Sir Martin Sorrell has claimed he does not have "a substantial pay packet". Lord alone knows how much wonga the WPP boss would consider a decent amount, as last year's base salary was revealed on Monday to be £1.3m, up one-third on 2010. Sir Martin's compensation package – we're not saying pay, as FTSE bosses get angry over the semantics of their rewards – was just shy of £13m.
There are plenty of pariah jobs out there – arms dealers, journalists – but few anger do-gooders as much as cigarette-sellers.

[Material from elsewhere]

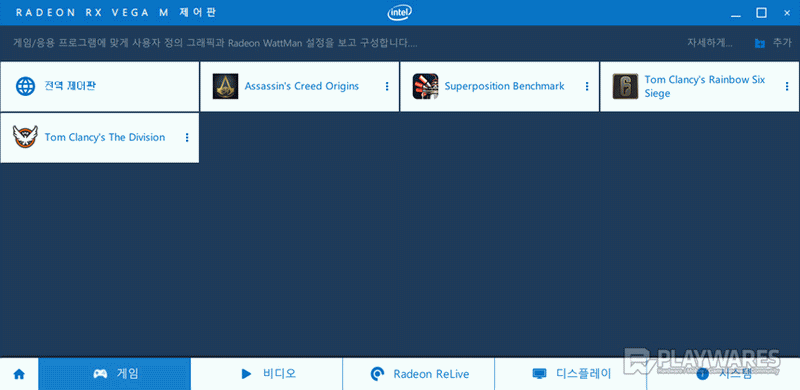Switch to the Radeon ReLive tab
This screenshot has width=800, height=390.
click(418, 374)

That didn't stop Imperial Tobacco boss Alison Cooper announcing increased revenue and dividend for the first six months of the financial year on Tuesday. The group further pleased investors with a £500m share buyback pledge.
On Thursday, RSA boss Simon Lee said demand for UK household and pet insurance was on the up.
... at a loss
It's not an Ashes summer, but still Australians queue to annoy the Brits. On Monday, Cameron Clyne, the head of National Australia Bank, announced 1,400 job cuts at its subsidiaries, the Clydesdale and Yorkshire banks. Clyne said there had been "a significant downgrade in the growth prospects of the UK economy". Whatever – we've still got that urn.
An Aussie with a longer history of annoying Poms is Rupert Murdoch. The octogenarian's horrendous week, after a committee of MPs declared on Tuesday that he was "not a fit and proper person to exercise stewardship of a major international company", was saved by a vote of confidence from News Corp's board.
On Wednesday, Next boss Lord Wolfson admitted that heavy rain had dampened sales.